Sin embargo, este problema puede tener los días contados ya que un equipo de investigadores del Centro de Edafología y Biología Aplicada del Segura, con sede en Murcia, ha logrado desvelar un mecanismo de resistencia que afecta a plantas como el melón, la sandía, el pepino o el calabacín.
Los resultados pueden tener repercusiones importantes ya que, conocer los mecanismos moleculares de resistencia genética natural a virus de plantas podría tener implicaciones en la identificación de nuevas fuentes de resistencia a enfermedades virales y posteriormente poder utilizar estas fuentes en variedades comerciales de plantas cultivadas.

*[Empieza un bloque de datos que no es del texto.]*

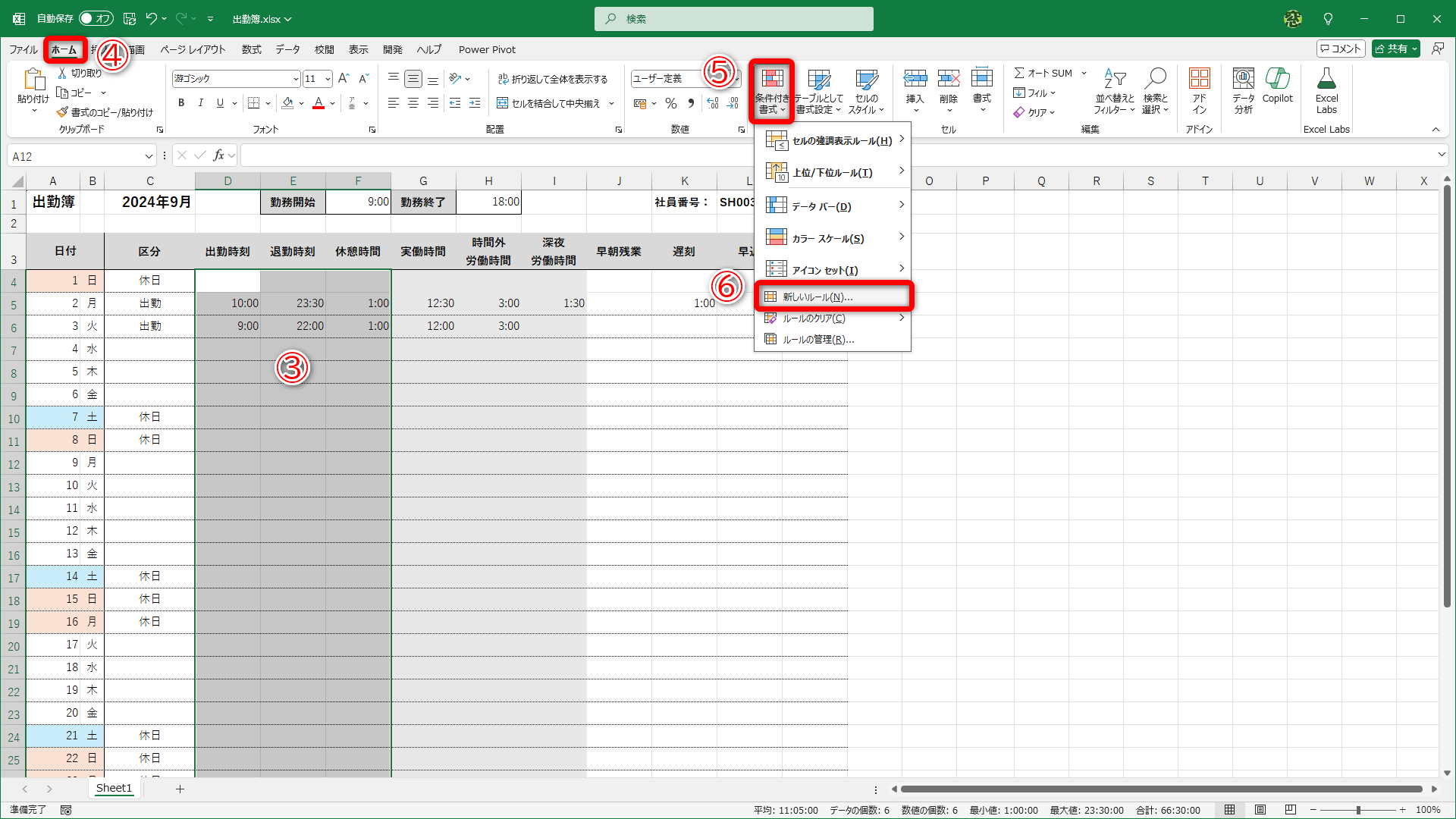The height and width of the screenshot is (819, 1456).
Task: Open the Data ribbon tab
Action: click(287, 49)
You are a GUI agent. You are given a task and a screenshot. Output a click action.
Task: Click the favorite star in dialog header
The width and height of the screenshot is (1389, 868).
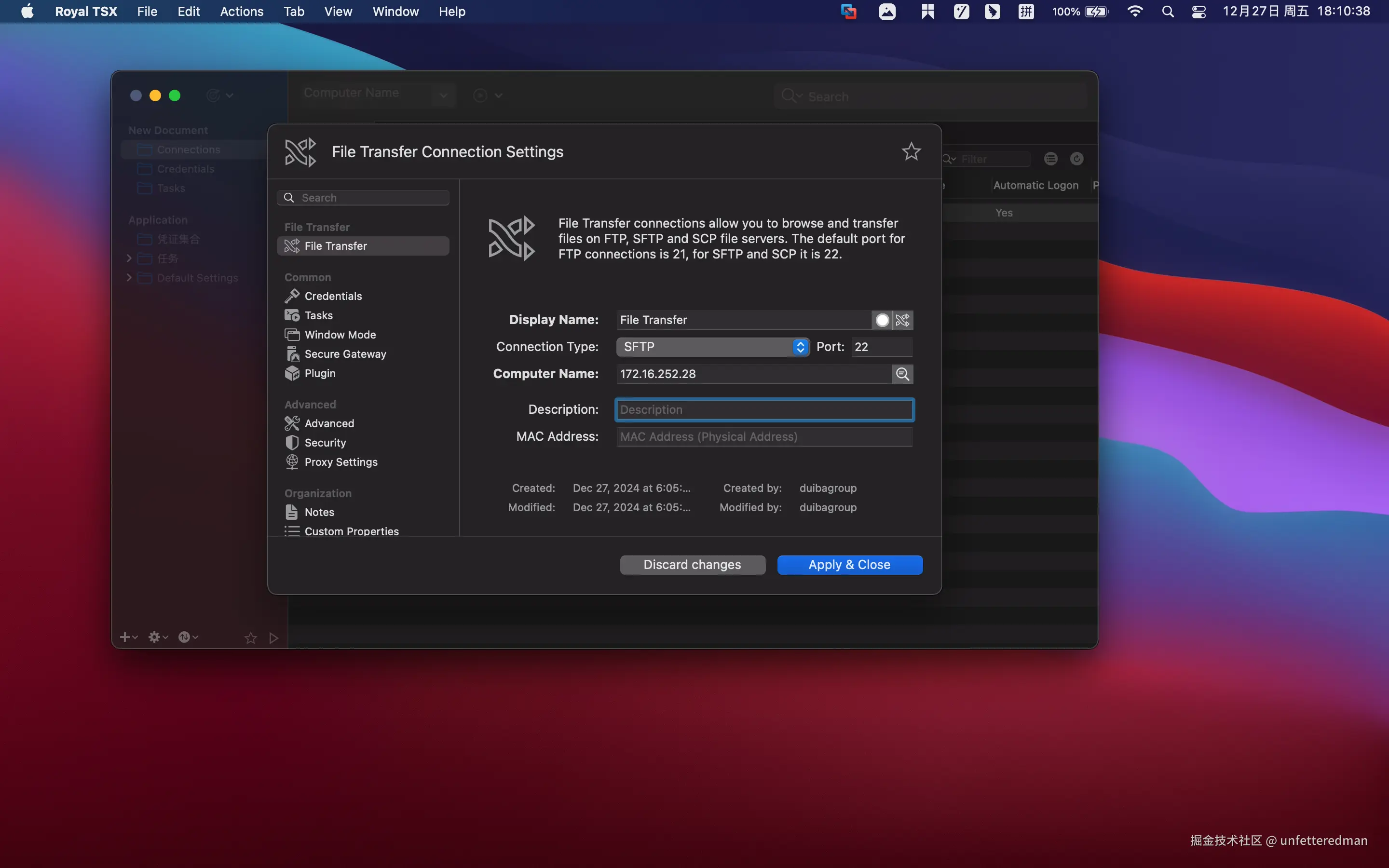pos(911,151)
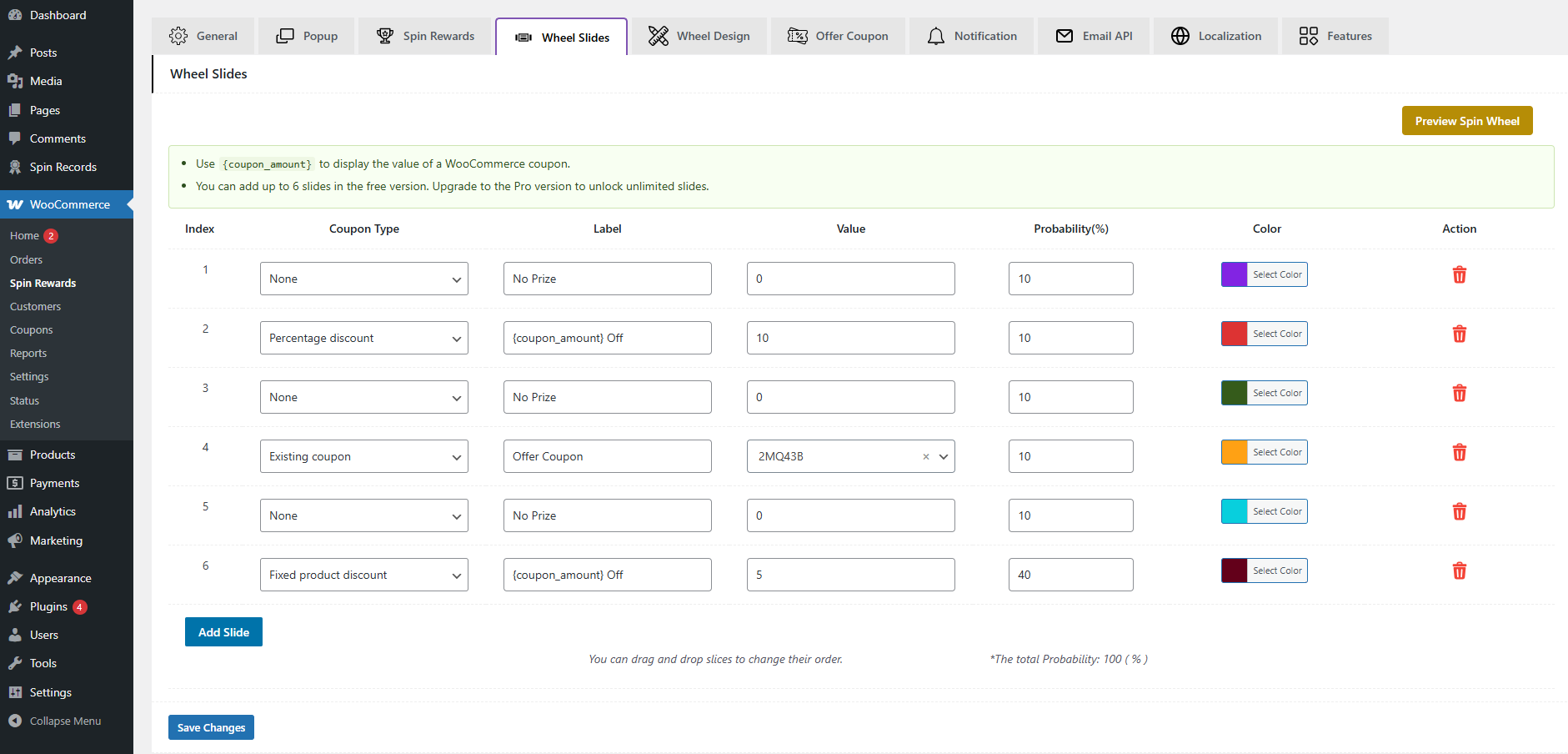Open the Notification bell icon
Screen dimensions: 1568x754
tap(935, 36)
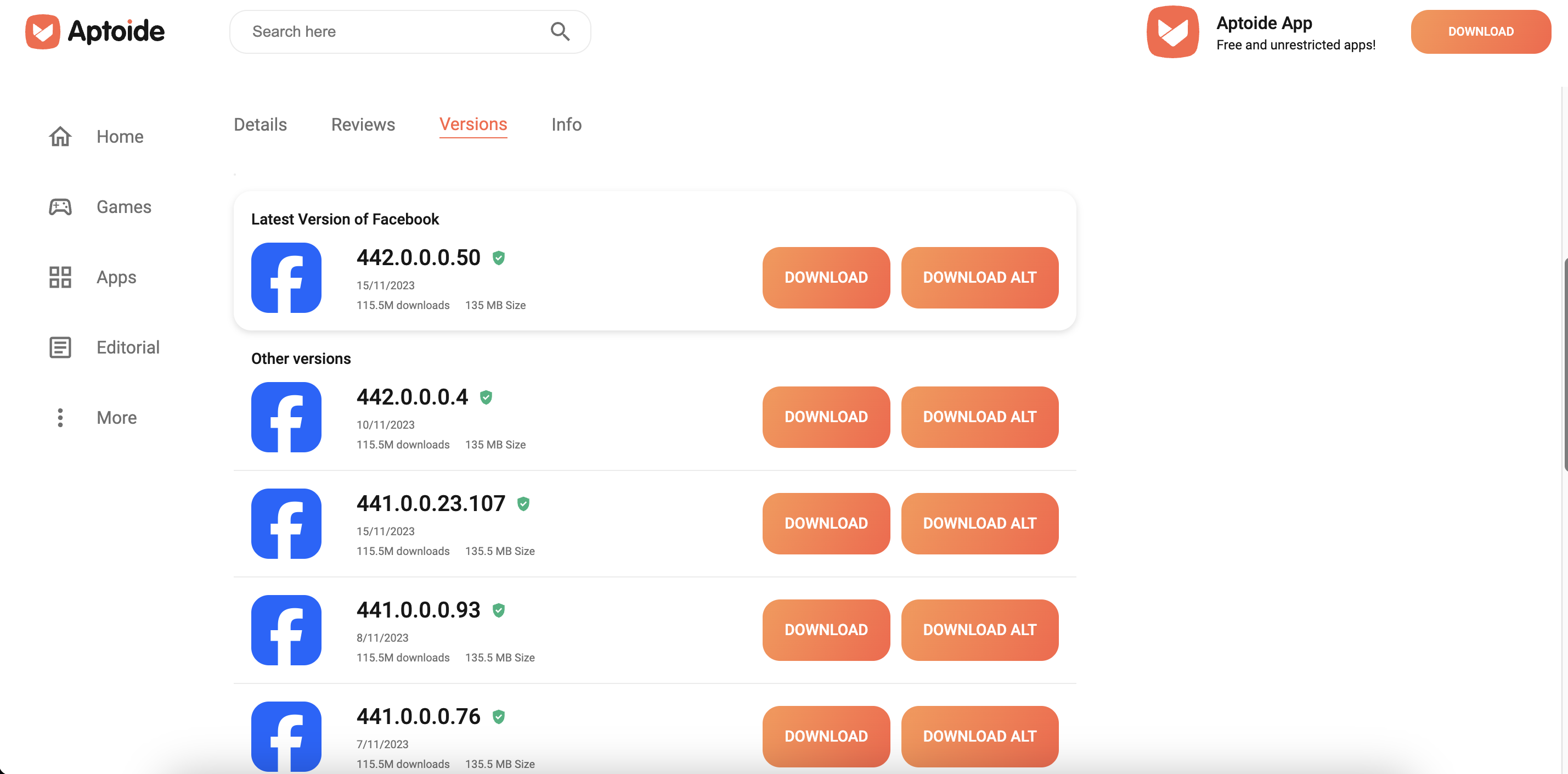1568x774 pixels.
Task: Click verified shield beside version 442.0.0.0.50
Action: click(x=499, y=258)
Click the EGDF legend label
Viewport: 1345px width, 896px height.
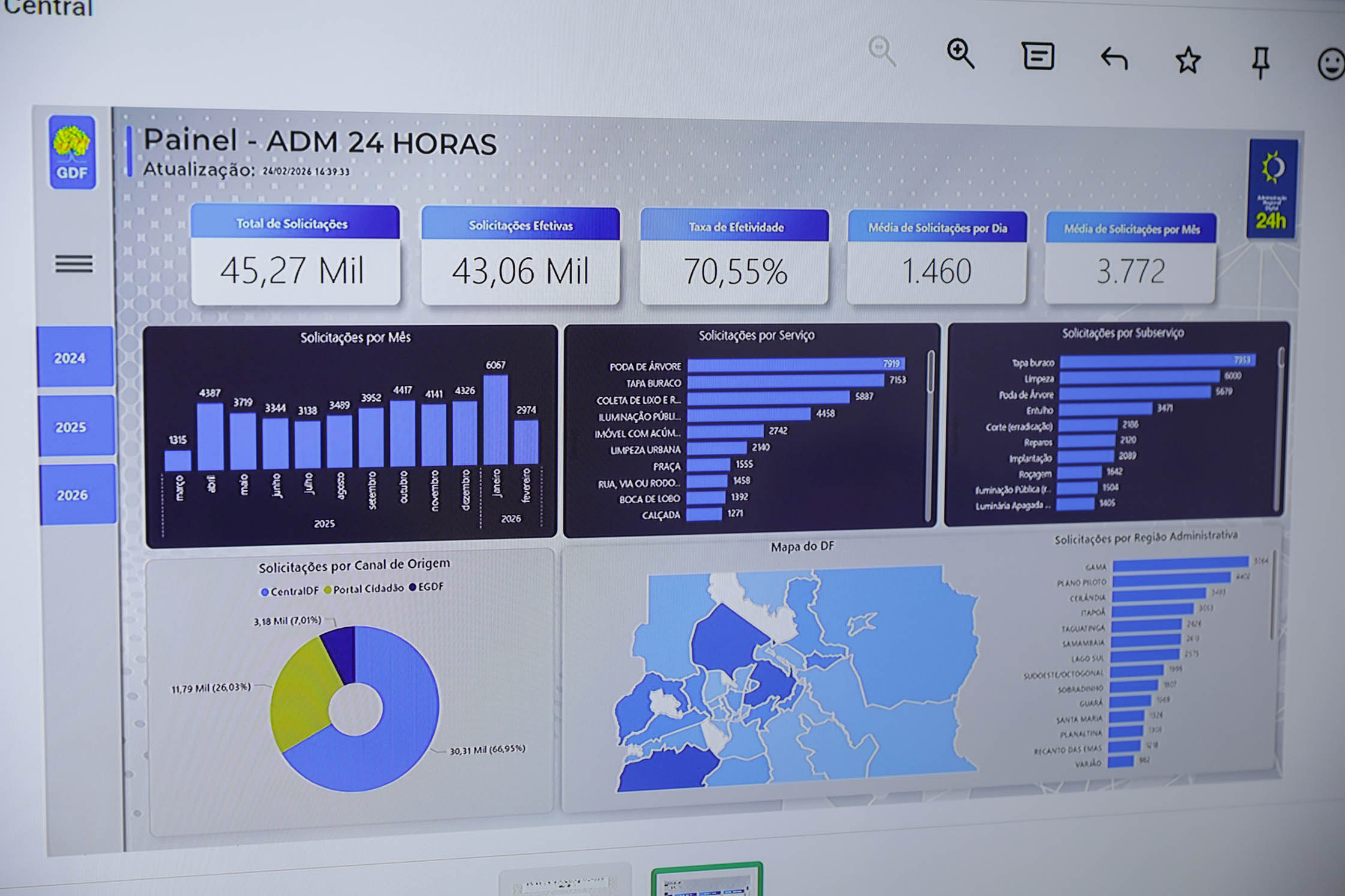(x=431, y=586)
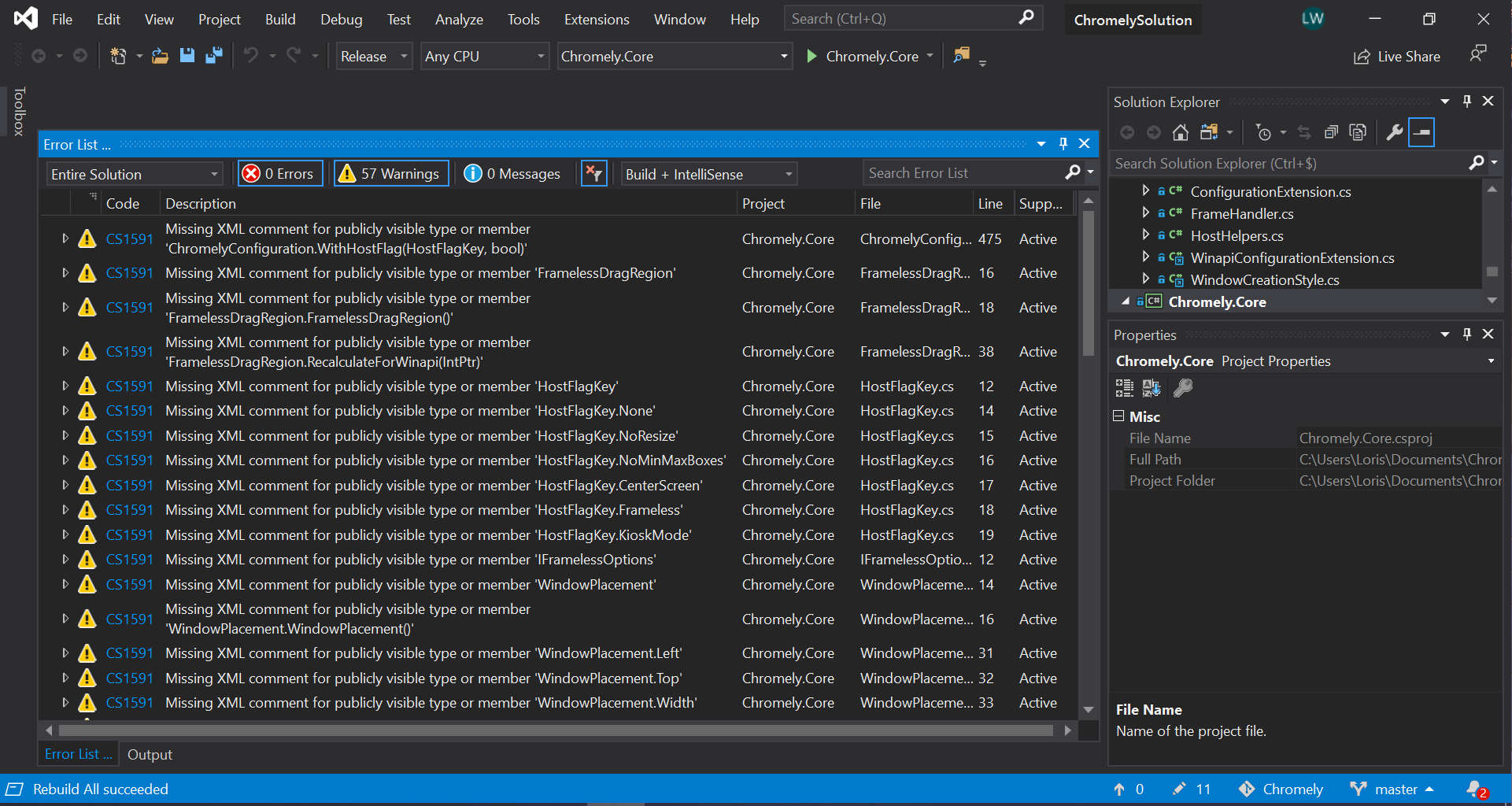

Hasta ahora, el método más eficaz para el control de los virus, en lo referente a esta variedad de plantas, consistía en el uso de variedades genéticamente resistentes, un método compatible con la salud del consumidor y el cuidado del medio ambiente.
En el trabajo desarrollado en el CEBAS se ha desvelado el mecanismo de resistencia mediado por el factor "eIF4E" al virus del cribado del melón, que afecta tanto a esta fruta como a la sandía y a otras cucurbitáceas. Anteriormente ya se conocía que el citado factor era crítico para la multiplicación de diversas especies virales en las plantas en las que se localizan, pero hasta ahora se desconocía su modo de actuación.
Los estudios determinan que el genoma del virus contiene una secuencia reconocida específicamente por el "eIF4E" de la planta. Es precisamente este reconocimiento el que determina si el genoma viral se puede expresar o no.